Dataset entries

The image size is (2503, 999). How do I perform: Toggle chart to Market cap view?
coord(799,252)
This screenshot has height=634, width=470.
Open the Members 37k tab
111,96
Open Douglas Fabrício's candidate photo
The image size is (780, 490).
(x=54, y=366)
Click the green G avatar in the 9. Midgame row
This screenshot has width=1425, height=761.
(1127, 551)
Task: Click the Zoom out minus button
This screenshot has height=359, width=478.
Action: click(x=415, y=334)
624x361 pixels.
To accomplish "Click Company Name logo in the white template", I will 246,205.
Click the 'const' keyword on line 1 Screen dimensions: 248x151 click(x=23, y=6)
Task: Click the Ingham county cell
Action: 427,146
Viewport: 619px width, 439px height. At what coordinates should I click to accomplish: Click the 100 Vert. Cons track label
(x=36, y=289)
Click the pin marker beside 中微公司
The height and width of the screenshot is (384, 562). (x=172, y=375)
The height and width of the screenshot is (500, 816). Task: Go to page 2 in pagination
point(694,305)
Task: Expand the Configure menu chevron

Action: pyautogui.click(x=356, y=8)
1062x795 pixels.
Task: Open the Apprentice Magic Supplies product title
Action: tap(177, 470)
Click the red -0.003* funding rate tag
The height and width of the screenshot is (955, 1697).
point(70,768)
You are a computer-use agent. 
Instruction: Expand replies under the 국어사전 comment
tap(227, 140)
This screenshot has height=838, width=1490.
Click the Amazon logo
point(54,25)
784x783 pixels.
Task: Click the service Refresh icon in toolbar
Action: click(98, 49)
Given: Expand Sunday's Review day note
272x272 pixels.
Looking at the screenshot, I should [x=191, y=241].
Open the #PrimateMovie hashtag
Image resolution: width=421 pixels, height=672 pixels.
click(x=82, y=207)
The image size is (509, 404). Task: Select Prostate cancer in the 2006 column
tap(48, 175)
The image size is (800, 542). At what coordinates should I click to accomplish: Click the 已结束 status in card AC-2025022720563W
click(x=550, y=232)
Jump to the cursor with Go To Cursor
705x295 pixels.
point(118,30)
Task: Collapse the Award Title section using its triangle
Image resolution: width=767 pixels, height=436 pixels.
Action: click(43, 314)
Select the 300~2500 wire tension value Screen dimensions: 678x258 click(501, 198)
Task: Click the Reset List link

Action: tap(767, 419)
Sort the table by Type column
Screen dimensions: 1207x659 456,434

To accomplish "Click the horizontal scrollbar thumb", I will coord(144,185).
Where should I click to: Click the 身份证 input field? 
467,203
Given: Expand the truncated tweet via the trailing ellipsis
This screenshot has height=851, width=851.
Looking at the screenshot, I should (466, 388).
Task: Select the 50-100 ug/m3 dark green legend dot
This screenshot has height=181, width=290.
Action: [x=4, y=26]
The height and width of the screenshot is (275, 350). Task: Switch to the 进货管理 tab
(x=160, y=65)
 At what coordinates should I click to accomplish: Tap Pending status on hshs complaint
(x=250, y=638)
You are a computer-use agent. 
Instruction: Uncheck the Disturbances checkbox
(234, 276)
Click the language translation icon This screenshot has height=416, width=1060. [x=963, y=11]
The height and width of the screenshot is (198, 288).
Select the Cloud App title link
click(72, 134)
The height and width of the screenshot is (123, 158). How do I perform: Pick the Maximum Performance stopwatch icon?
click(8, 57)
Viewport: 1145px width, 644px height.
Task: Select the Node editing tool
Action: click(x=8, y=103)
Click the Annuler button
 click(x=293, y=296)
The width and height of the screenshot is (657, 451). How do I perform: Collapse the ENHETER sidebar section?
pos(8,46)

→ **HOW TO COMPLETE THIS TASK**:
Every line of the data above should be copied exactly.

→ **SOLUTION FOR THIS PROBLEM**:
The image size is (2503, 999). How do I perform: Toggle chart to Market cap view?
coord(799,252)
This screenshot has height=634, width=470.
Open the Members 37k tab
111,96
Open Douglas Fabrício's candidate photo
The image size is (780, 490).
(x=54, y=366)
Click the green G avatar in the 9. Midgame row
This screenshot has width=1425, height=761.
(1127, 551)
Task: Click the Zoom out minus button
This screenshot has height=359, width=478.
Action: click(x=415, y=334)
624x361 pixels.
To accomplish "Click Company Name logo in the white template", I will 246,205.
Click the 'const' keyword on line 1 Screen dimensions: 248x151 click(x=23, y=6)
Task: Click the Ingham county cell
Action: 427,146
Viewport: 619px width, 439px height. At what coordinates should I click to accomplish: Click the 100 Vert. Cons track label
(x=36, y=289)
Click the pin marker beside 中微公司
The height and width of the screenshot is (384, 562). (x=172, y=375)
The height and width of the screenshot is (500, 816). Task: Go to page 2 in pagination
point(694,305)
Task: Expand the Configure menu chevron

Action: pyautogui.click(x=356, y=8)
1062x795 pixels.
Task: Open the Apprentice Magic Supplies product title
Action: tap(177, 470)
Click the red -0.003* funding rate tag
The height and width of the screenshot is (955, 1697).
point(70,768)
You are a computer-use agent. 
Instruction: Expand replies under the 국어사전 comment
tap(227, 140)
This screenshot has height=838, width=1490.
Click the Amazon logo
point(54,25)
784x783 pixels.
Task: Click the service Refresh icon in toolbar
Action: click(98, 49)
Given: Expand Sunday's Review day note
272x272 pixels.
Looking at the screenshot, I should [x=191, y=241].
Open the #PrimateMovie hashtag
Image resolution: width=421 pixels, height=672 pixels.
click(x=82, y=207)
The image size is (509, 404). Task: Select Prostate cancer in the 2006 column
tap(48, 175)
The image size is (800, 542). At what coordinates should I click to accomplish: Click the 已结束 status in card AC-2025022720563W
click(x=550, y=232)
Jump to the cursor with Go To Cursor
705x295 pixels.
point(118,30)
Task: Collapse the Award Title section using its triangle
Image resolution: width=767 pixels, height=436 pixels.
Action: click(43, 314)
Select the 300~2500 wire tension value Screen dimensions: 678x258 click(501, 198)
Task: Click the Reset List link

Action: tap(767, 419)
Sort the table by Type column
Screen dimensions: 1207x659 456,434

To accomplish "Click the horizontal scrollbar thumb", I will coord(144,185).
Where should I click to: Click the 身份证 input field? 
467,203
Given: Expand the truncated tweet via the trailing ellipsis
This screenshot has height=851, width=851.
Looking at the screenshot, I should (466, 388).
Task: Select the 50-100 ug/m3 dark green legend dot
This screenshot has height=181, width=290.
Action: [x=4, y=26]
The height and width of the screenshot is (275, 350). Task: Switch to the 进货管理 tab
(x=160, y=65)
 At what coordinates should I click to accomplish: Tap Pending status on hshs complaint
(x=250, y=638)
You are a computer-use agent. 
Instruction: Uncheck the Disturbances checkbox
(234, 276)
Click the language translation icon This screenshot has height=416, width=1060. [x=963, y=11]
The height and width of the screenshot is (198, 288).
Select the Cloud App title link
click(72, 134)
The height and width of the screenshot is (123, 158). How do I perform: Pick the Maximum Performance stopwatch icon?
click(8, 57)
Viewport: 1145px width, 644px height.
Task: Select the Node editing tool
Action: click(x=8, y=103)
Click the Annuler button
 click(x=293, y=296)
The width and height of the screenshot is (657, 451). How do I perform: Collapse the ENHETER sidebar section?
pos(8,46)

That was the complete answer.